Clever people believe silly things.
This is why the argument that religion must be intellectually tenable because academics and scientists subscribe to such beliefs holds no water. Of course it could be that religious beliefs actually are true or at least make intellectual sense but we cannot say that that clearly aren’t stupid beliefs just because smart people believe them.
Case in point, my friend Jason. He’s a pretty smart guy, attended the University of Leeds, graduated, now part of the Row 1 team here at BuzzBet.
Yet this morning he dropped into the conversation that he takes vitamin pills.
I was quick to point out that such supplements have been scientifically shown under double blind trials involving huge sample sizes not only not to have any positive health benefits but also to have a negative impact on your health.
At very best when you buy vitamin supplements you are wasting your money, at worse you may be increasing your risk of mortality by up to 16%. While it is easy to dismiss such claims when published in the Daily Mail, it is a different matter when such research is published by medical journals and endorsed by the NHS.
And yet Jason’s response was “well, I’m still going to take them.”
Indeed it went as far as “it provides me with vitamins, how can it not be good for me?”

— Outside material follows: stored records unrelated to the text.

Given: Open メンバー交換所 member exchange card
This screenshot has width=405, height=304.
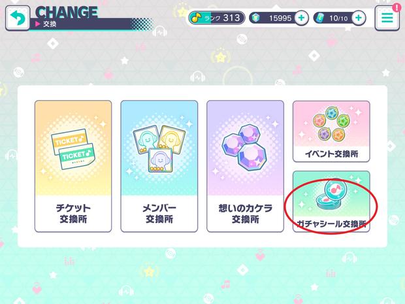Looking at the screenshot, I should click(x=159, y=166).
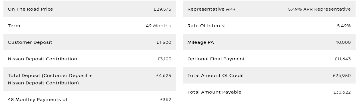Click the On The Road Price label
Viewport: 359px width, 105px height.
tap(30, 9)
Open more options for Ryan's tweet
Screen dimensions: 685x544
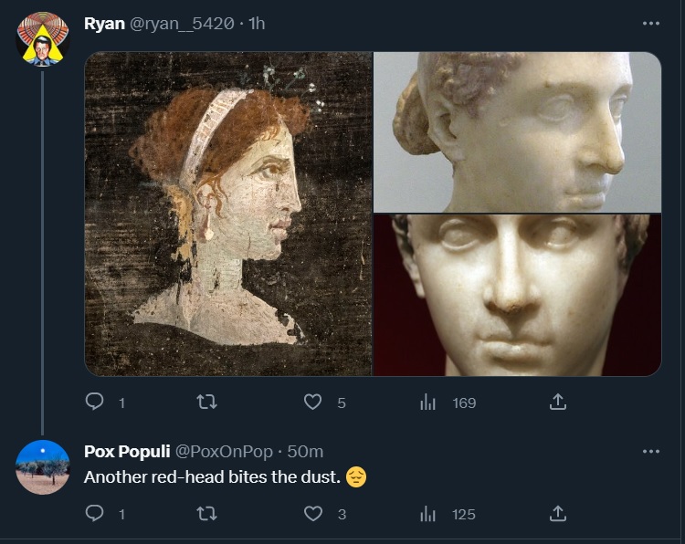click(650, 24)
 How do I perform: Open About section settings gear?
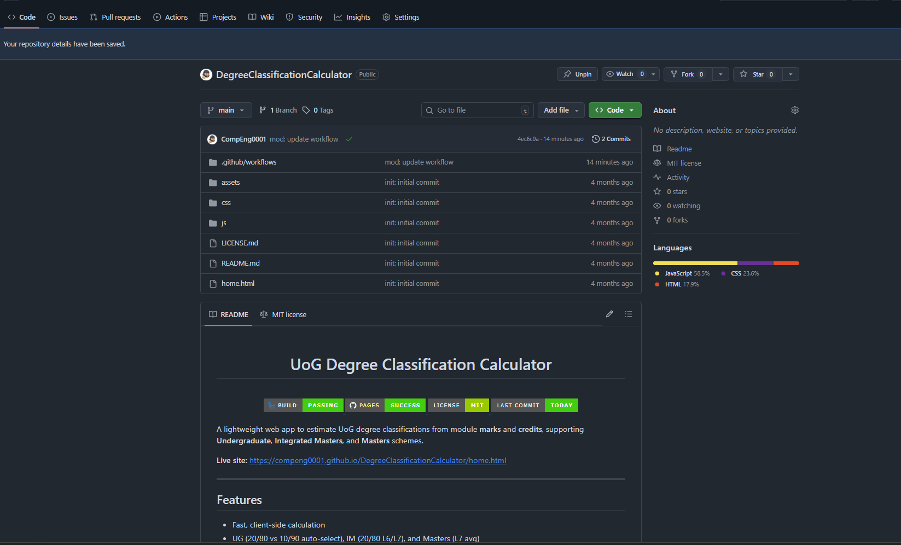[794, 110]
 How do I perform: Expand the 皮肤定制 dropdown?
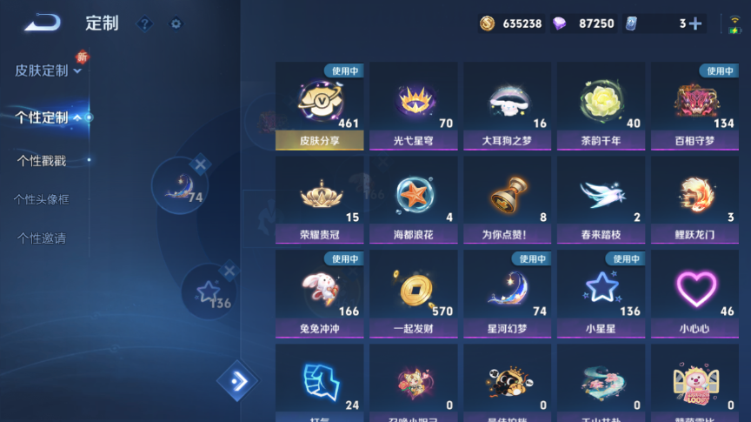click(49, 70)
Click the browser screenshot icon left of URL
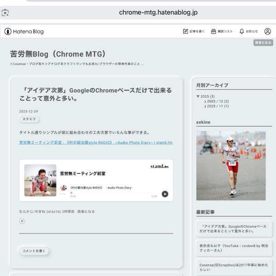The width and height of the screenshot is (276, 276). click(x=5, y=12)
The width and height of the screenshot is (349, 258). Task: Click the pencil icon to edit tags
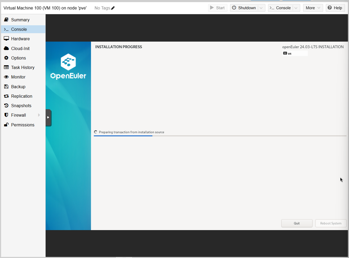pyautogui.click(x=113, y=8)
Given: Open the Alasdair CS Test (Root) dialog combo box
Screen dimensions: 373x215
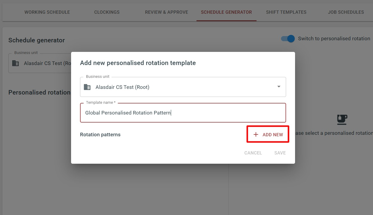Looking at the screenshot, I should pyautogui.click(x=183, y=87).
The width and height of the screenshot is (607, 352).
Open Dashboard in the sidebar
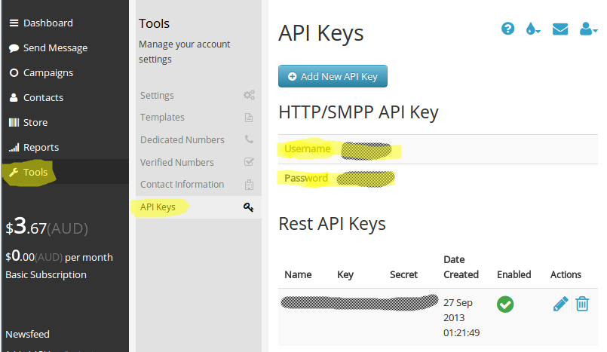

I’m not exactly sure whether this is a problem with credulity in the vitamin companies or incredulity in the scientific community or perhaps even a third option – his dad works for a vitamin supplement company and he assures me that they do a lot of research and development which at first seems to give the idea some substance but then here is an organisation which does homeopathic R&D so it is apparently quite possible to waste time and money thinking or pretending you’re researching a topic which has been scientifically proven to be bullshit (as if you need to look beyond common sense to see that the idea water has a memory of certain incredibly diluted ingredients but has forgotten all the piss and shit it’s been in is anything other than 18th century quackery).
This to me then brings up two questions. Firstly why does Jason, even know he has been presented with the evidence that vitamin supplements don’t work, still subscribe to the idea? Secondly, what can I do to persuade him out of such a belief?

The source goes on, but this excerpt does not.